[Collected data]
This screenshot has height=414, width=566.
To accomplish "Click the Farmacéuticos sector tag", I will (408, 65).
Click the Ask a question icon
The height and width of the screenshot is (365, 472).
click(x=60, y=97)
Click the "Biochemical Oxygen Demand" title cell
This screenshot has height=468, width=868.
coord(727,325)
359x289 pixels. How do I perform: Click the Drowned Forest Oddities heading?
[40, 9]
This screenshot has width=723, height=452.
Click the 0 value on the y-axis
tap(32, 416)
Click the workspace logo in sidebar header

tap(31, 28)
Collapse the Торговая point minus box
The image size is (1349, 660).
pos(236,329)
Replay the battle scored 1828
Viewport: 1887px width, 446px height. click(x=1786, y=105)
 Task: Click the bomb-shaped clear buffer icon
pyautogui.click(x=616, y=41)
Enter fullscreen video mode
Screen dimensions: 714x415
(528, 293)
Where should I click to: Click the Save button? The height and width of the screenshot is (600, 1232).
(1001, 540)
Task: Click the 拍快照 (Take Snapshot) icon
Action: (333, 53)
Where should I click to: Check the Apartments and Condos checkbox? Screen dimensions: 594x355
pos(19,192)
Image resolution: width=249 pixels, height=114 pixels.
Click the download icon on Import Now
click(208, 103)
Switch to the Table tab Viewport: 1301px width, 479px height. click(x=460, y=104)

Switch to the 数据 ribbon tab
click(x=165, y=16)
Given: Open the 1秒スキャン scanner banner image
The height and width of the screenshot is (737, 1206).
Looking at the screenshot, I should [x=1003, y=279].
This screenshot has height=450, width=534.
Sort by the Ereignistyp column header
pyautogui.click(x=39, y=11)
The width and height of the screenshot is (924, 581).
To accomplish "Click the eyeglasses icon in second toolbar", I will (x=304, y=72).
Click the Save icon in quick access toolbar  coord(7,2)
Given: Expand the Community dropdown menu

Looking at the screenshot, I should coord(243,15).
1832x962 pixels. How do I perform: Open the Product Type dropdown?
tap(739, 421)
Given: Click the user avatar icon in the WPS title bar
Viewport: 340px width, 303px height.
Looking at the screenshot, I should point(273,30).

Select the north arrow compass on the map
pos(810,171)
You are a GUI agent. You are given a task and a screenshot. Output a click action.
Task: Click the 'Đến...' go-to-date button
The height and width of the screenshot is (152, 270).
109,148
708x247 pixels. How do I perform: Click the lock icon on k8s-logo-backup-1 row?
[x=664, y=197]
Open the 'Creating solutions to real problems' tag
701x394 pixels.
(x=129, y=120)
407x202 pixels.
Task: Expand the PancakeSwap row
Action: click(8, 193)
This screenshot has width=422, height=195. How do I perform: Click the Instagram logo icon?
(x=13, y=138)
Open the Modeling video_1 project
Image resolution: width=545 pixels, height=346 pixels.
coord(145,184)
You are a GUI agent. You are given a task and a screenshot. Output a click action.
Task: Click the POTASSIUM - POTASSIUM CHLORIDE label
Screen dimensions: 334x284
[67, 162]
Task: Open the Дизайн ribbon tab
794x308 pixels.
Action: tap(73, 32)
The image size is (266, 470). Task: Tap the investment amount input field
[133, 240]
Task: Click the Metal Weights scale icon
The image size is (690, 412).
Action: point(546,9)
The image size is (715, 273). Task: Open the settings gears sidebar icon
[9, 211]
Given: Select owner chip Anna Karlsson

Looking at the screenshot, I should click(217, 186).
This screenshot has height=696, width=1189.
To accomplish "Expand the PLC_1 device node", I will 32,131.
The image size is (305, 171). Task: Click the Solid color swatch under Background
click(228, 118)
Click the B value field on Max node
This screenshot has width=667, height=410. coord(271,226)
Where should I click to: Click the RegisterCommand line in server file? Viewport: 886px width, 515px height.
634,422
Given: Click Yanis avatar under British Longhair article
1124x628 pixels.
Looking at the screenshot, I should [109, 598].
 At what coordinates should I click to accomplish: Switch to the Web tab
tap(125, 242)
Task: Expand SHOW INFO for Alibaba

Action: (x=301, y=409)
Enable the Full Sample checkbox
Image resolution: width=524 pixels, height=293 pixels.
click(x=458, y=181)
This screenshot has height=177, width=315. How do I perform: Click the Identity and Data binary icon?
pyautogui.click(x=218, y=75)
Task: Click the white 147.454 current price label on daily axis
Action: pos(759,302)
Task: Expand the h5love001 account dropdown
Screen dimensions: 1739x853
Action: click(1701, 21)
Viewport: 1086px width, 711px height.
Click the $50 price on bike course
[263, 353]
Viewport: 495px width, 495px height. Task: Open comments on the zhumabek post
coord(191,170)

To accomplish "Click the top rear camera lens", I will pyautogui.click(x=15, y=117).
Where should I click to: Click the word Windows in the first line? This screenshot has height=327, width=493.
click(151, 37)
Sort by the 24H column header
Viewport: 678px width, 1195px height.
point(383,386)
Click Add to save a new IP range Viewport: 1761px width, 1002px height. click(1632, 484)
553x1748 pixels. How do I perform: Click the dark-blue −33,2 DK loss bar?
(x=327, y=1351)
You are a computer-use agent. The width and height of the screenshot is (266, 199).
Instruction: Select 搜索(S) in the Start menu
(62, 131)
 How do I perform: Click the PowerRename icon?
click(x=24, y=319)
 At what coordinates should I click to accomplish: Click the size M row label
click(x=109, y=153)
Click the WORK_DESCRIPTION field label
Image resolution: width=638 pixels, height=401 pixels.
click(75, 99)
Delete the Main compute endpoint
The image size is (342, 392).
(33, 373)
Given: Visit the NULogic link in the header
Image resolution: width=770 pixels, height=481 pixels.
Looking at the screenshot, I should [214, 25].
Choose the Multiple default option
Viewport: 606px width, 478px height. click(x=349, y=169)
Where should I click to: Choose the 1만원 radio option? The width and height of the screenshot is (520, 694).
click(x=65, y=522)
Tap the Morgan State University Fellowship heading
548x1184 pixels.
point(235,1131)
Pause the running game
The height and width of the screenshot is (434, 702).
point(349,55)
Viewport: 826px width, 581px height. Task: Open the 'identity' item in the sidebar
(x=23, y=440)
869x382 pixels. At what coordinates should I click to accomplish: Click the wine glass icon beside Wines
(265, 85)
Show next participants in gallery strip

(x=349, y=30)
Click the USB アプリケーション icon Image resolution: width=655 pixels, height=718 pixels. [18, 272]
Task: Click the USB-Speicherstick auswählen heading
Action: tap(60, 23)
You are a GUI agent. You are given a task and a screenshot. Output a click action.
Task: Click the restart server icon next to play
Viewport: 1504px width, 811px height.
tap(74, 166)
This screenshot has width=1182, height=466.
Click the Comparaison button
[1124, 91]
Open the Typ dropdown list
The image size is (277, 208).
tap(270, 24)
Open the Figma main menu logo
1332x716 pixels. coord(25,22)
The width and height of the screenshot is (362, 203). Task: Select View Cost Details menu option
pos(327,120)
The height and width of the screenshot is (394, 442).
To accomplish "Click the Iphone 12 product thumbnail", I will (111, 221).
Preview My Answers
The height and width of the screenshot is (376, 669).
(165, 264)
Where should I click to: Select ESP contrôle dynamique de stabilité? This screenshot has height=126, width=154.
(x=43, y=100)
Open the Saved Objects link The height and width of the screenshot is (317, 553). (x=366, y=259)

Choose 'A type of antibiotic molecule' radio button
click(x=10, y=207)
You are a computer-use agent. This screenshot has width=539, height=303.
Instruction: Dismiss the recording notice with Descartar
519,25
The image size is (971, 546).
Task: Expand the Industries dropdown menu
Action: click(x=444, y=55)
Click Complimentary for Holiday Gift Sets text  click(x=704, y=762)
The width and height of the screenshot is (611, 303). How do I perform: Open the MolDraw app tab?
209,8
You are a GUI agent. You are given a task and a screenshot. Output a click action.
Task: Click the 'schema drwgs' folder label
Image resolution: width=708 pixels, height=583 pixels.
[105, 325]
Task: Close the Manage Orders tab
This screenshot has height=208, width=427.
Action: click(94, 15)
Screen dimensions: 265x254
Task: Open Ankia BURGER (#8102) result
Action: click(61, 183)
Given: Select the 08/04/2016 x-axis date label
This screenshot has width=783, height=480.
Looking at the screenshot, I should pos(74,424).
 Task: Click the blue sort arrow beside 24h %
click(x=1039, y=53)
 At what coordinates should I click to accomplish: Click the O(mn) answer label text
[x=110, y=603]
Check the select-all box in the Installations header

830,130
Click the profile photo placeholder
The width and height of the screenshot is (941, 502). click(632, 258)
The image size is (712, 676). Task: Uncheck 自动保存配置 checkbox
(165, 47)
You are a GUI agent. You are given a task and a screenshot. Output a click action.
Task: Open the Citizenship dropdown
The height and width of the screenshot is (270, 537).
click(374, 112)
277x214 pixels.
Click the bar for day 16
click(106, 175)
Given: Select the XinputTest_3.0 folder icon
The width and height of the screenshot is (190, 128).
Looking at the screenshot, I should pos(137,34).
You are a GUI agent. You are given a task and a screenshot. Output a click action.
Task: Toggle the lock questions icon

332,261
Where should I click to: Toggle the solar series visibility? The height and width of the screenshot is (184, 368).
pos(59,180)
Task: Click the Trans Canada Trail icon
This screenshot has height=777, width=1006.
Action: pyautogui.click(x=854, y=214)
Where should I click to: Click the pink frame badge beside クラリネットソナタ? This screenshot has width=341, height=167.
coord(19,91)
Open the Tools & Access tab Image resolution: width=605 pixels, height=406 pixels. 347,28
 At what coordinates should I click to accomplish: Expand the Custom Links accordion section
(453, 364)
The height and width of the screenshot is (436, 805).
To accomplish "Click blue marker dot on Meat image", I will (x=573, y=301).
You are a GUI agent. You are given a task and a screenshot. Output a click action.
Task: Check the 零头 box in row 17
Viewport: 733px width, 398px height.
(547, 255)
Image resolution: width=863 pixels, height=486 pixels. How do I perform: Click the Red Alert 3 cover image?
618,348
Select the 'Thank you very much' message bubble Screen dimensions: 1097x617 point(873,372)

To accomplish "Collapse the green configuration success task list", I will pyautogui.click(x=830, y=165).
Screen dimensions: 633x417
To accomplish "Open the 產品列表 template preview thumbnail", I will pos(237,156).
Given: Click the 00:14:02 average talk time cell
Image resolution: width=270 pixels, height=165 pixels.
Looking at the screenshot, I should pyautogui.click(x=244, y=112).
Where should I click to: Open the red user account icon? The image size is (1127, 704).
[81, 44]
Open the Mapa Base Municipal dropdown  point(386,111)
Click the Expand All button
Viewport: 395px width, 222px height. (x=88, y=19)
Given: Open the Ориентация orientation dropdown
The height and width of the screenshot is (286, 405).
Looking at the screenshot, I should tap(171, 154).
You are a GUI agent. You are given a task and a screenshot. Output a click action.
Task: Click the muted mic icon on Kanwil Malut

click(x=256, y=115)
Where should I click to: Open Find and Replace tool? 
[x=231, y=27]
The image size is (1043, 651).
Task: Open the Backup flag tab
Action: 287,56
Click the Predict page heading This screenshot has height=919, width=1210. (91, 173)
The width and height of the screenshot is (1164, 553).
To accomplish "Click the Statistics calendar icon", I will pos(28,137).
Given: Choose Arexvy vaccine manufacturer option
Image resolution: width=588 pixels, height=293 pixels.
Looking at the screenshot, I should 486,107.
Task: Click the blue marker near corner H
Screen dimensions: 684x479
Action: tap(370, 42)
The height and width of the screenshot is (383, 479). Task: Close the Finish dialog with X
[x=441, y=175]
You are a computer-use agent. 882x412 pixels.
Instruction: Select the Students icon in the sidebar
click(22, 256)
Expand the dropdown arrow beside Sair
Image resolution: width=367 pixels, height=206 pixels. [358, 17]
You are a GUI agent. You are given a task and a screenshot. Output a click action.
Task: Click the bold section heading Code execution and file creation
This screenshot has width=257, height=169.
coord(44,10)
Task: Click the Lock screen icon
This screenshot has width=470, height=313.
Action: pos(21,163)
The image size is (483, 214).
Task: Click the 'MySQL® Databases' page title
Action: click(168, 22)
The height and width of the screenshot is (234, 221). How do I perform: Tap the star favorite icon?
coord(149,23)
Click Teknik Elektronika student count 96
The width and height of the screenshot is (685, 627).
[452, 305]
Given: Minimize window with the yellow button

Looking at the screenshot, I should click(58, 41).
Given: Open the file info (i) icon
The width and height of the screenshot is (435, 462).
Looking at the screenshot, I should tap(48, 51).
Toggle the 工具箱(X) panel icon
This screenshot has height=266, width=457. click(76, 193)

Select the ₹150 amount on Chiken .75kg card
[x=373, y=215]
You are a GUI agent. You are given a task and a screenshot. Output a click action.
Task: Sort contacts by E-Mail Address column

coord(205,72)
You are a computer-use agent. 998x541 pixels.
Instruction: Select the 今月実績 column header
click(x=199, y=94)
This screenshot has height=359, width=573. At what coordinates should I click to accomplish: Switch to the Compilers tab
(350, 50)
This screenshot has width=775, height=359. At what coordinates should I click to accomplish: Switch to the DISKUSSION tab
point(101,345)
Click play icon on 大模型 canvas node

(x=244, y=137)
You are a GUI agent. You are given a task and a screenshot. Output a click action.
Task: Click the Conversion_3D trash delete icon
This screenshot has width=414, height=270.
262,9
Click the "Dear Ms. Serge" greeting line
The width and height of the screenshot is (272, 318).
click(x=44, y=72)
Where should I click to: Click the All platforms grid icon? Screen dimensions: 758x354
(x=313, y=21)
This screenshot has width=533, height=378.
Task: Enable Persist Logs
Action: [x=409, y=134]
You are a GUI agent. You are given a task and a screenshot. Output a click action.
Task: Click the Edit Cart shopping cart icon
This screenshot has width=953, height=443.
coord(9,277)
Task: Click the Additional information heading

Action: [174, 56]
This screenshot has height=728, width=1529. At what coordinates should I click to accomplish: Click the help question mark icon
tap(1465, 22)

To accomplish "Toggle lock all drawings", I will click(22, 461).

-- Your assignment --
Using the entries, count the lines that hold the string "cell"; nothing but the number is needed.

-- Solution for this problem --
2